• GIVEN TEXT:
=== Section Start ===
Improving the structure of our soils and returning unproductive agricultural land to permanent pasture could be a crucial weapon in the battle against rising levels of CO2. According to the Royal Society, carbon capture by the world’s farmlands, if they were better managed, could total as much as 10 billion tonnes of carbon dioxide a year—more than the annual carbon-dioxide accumulation in the atmosphere. Carbon Farmers of America, a company selling “Carbon Sinks” to clients interested in helping reverse climate change, endorse this. They estimate that if organic matter in the world’s farmed soils was increased by as little as 1.6 percent, the problem of climate change would be solved. Alan Savory, Zimbabwean ecologist, proponent of holistic land management and, in particular, a rotational, natural grazing system with the power to return areas of desert, or “brittle zones,” to productive grassland (a system that has come to be known as “mob grazing”), goes one step further. He estimates that restoring the world’s 5 billion hectares (19 million square miles) of degraded grasslands to functioning ecosystems could return ten or more gigatonnes of excess atmospheric carbon to the terrestrial sink annually. This, he claims, would lower greenhouse-gas concentrations to pre-industrial levels in a matter of decades.

Recently, after the Paris Climate Change talks in 2015, the French launched the “4 per 1000” initiative. Its aim is less ambitious but the reasoning is the same: the quantity of carbon contained in the atmosphere increases by 4.3 billion tonnes every year. The world’s soils contain 1,500 billion tonnes of carbon in the form of organic material. Increasing the quantity of carbon contained in soils by just 0.4 percent a year—through restoring and improving degraded agricultural lands—would halt the annual increase of CO2 in the atmosphere. This would go a considerable way to achieving the Climate Change objective of limiting the global temperature increase to 1.5/2 °C, while at the same time increasing global food security by improving soil fertility and stability.
=== Section End ===
• PARTS OF THE EXERCISE:
A. Write out the part of the soil carbon passage starting with "Recently, after the" and going on through "fertility and stability.".
B. For each statement, say yes or no according to the soil carbon passage, and quote the words that decide it. (i) The Royal Society says better-managed farmlands could capture as much as 10 billion tonnes of carbon dioxide a year. (ii) The French launched the "4 per 1000" initiative before the Paris Climate Change talks in 2015. (iii) Alan Savory's estimate concerns 5 billion hectares of degraded grasslands.
The records that come next are from a different source than the soil carbon passage.

• ENTRIES SUPPLIED:
=== Section Start ===
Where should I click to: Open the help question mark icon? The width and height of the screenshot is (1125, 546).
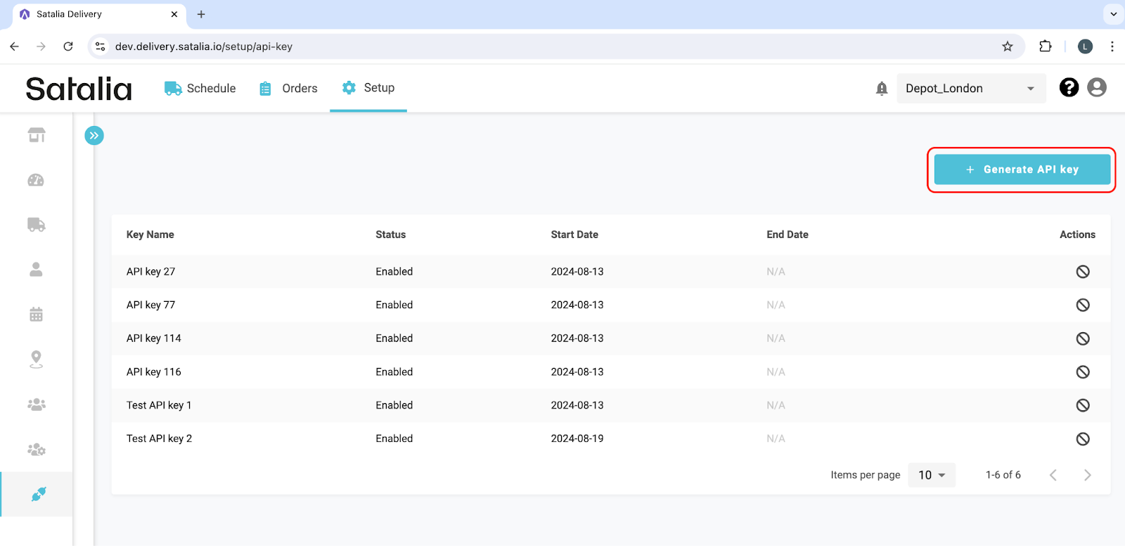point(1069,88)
=== Section End ===
=== Section Start ===
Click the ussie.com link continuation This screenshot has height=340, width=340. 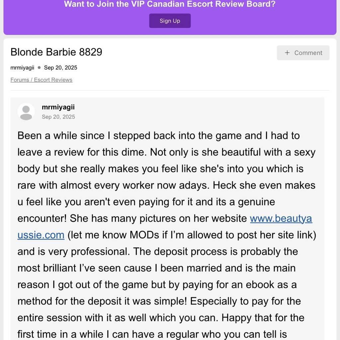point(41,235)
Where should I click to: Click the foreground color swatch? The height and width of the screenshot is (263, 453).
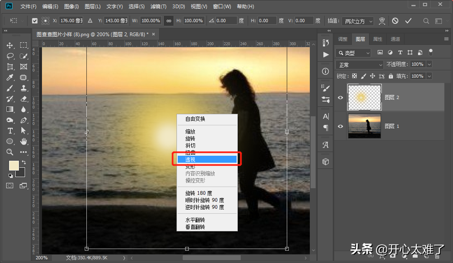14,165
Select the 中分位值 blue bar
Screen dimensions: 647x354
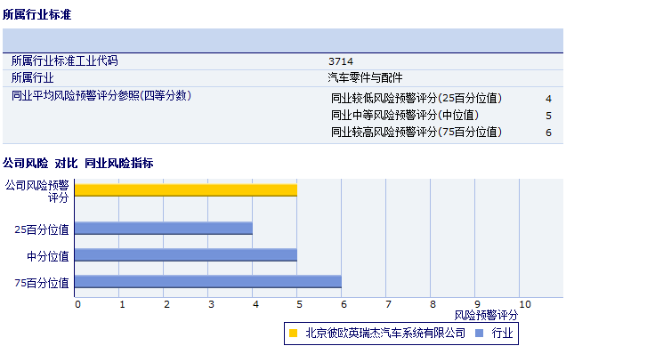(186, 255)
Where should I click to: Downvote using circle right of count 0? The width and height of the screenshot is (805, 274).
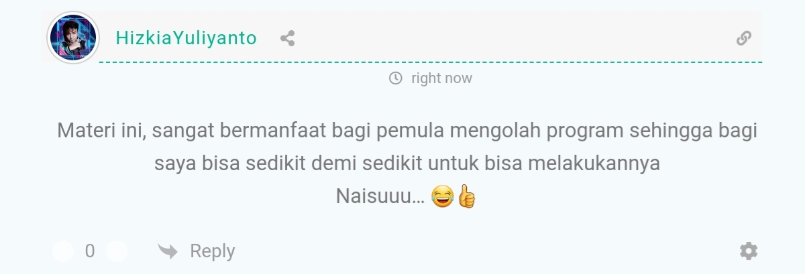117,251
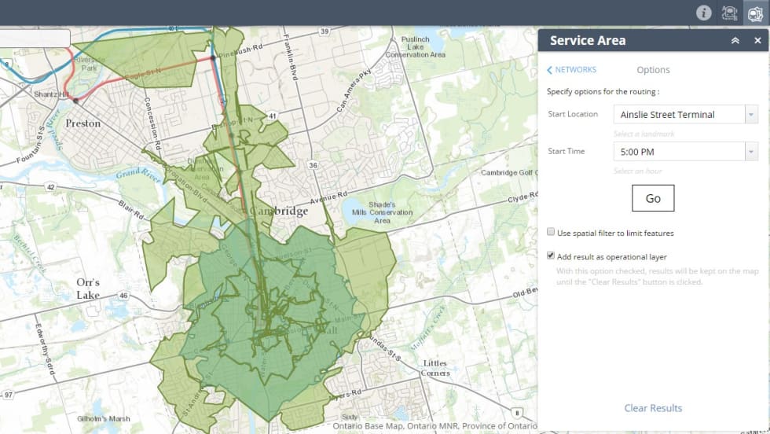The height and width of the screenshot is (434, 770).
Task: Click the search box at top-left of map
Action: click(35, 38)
=== Section End ===
=== Section Start ===
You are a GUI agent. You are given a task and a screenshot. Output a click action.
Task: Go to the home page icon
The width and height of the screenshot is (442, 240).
=== Section End ===
• ANSWERS BY TASK:
A.
Recently, after the Paris Climate Change talks in 2015, the French launched the “4 per 1000” initiative. Its aim is less ambitious but the reasoning is the same: the quantity of carbon contained in the atmosphere increases by 4.3 billion tonnes every year. The world’s soils contain 1,500 billion tonnes of carbon in the form of organic material. Increasing the quantity of carbon contained in soils by just 0.4 percent a year—through restoring and improving degraded agricultural lands—would halt the annual increase of CO2 in the atmosphere. This would go a considerable way to achieving the Climate Change objective of limiting the global temperature increase to 1.5/2 °C, while at the same time increasing global food security by improving soil fertility and stability.

B.
(i) Yes: "carbon capture by the world’s farmlands, if they were better managed, could total as much as 10 billion tonnes of carbon dioxide a year"
(ii) No: "Recently, after the Paris Climate Change talks in 2015, the French launched the “4 per 1000” initiative."
(iii) Yes: "restoring the world’s 5 billion hectares (19 million square miles) of degraded grasslands to functioning ecosystems"